Condanne per 26 dei 30 imputati. Le ha chieste oggi la pubblica accusa del processo sulla tragedia dell’hotel Rigopiano, dove morirono 29 persone sotto le macerie causate dalla valanga del 18 gennaio 2017. Tra le richieste dei pubblici ministeri, 12 anni di reclusione per l’ex prefetto di Pescara, Francesco Provolo, 11 anni e 4 mesi per il sindaco di Farindola, Ilario Lacchetta e 6 anni per Antonio Di Marco, ex presidente della Provincia.

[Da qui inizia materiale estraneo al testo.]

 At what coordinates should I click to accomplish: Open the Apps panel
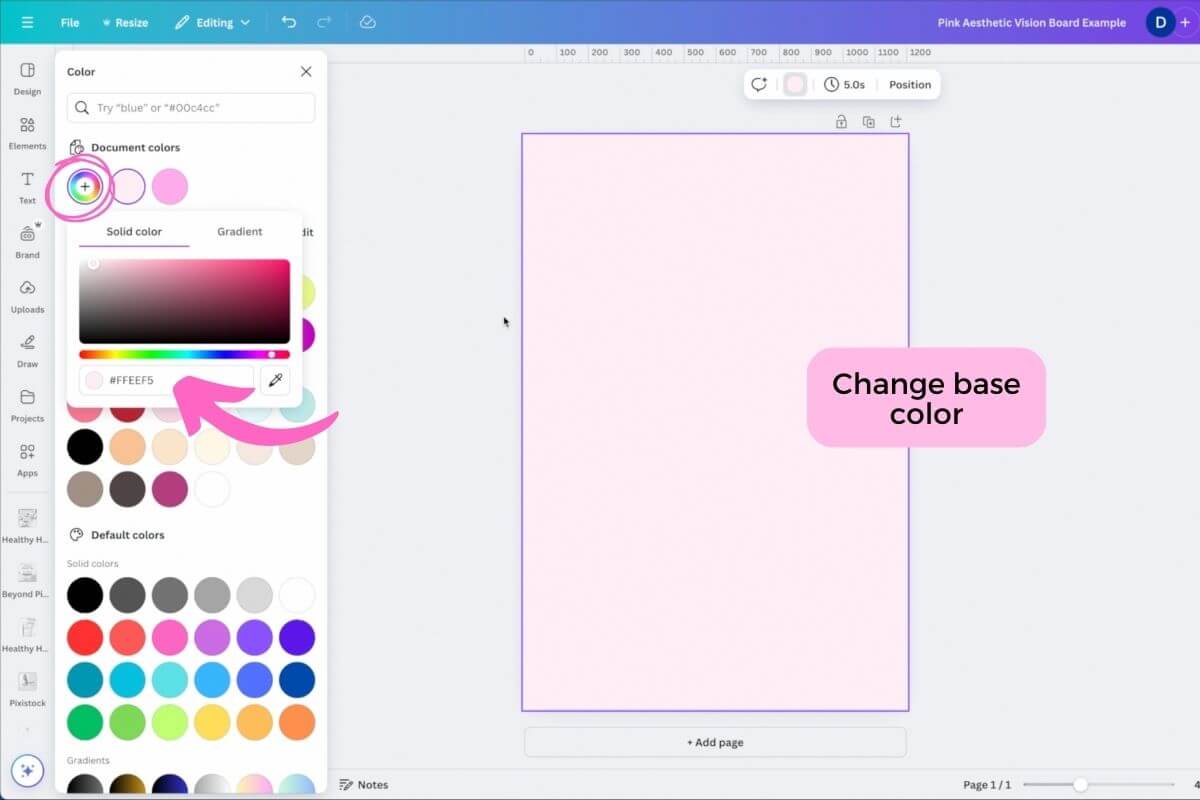[27, 459]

Oggi il secondo giorno delle requisitorie dei pm Giuseppe Bellelli, Andrea Papalia e Anna Benigni. Il processo si svolge con rito abbreviato davanti al gup del Tribunale di Pescara, Gianluca Sarandrea.

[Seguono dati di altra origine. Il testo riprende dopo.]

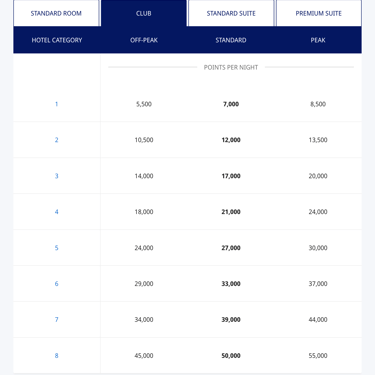The image size is (375, 375).
Task: Open hotel category 4 link
Action: [x=56, y=212]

Papalia si è concentrato sui ritardi nell’apertura della Sala operativa e del Centro di coordinamento dei soccorsi. Benigni, in precedenza, aveva citato ognuna delle 29 vittime mostrandone le foto e fornendo brevi informazioni sulla loro vita.
«Parliamo di depistaggio ma non ci sono grandi misteri oggi da svelare», ha detto in aula Bellelli. «C’era l’inefficienza grave della Prefettura, non ci sono grandi depistaggi italiani: non c’è un anarchico che cade dal balcone della Questura, non ci sono tracce scomparse dal cielo di Ustica, non c’è un’agenda rossa trafugata. Parliamo di un prefetto di provincia che lascia cadere nel vuoto una richiesta di aiuto».
Domani le arringhe delle parti civili, poi parola alla difesa e, successivamente, le eventuali repliche. Infine il verdetto, primo punto fermo di una vicenda iniziata cinque anni fa.
«Le richieste dei pm sono eque», commenta Mario Tinari, papà di Jessica, morta a 24 anni insieme al suo ragazzo, Marco Tanda, 25enne, sotto le rovine dell’albergo sepolto da una coltre di neve, terra, pietre e alberi pesante come 4mila tir a pieno carico. «Ci sembrava che il processo fosse fermo, ora c’è stata un’accelerazione. I pubblici ministeri hanno svolto un ottimo lavoro sottolineando due aspetti fondamentali: il primo è che l’hotel non avrebbe dovuto essere lì, il secondo è che sarebbe bastato l’intervento anche di uno solo degli enti preposti per spezzare la catena di errori da cui è scaturita la tragedia. Non sono soddisfatto, perché non sono mai soddisfatto quando si chiede il carcere di chiunque. Quello che chiediamo noi familiari è giustizia, una giustizia che sia di esempio per chi amministra la cosa pubblica. L’unica soddisfazione, per me, sarebbe se tornassero le persone che non ci sono più. Ma questo non è possibile».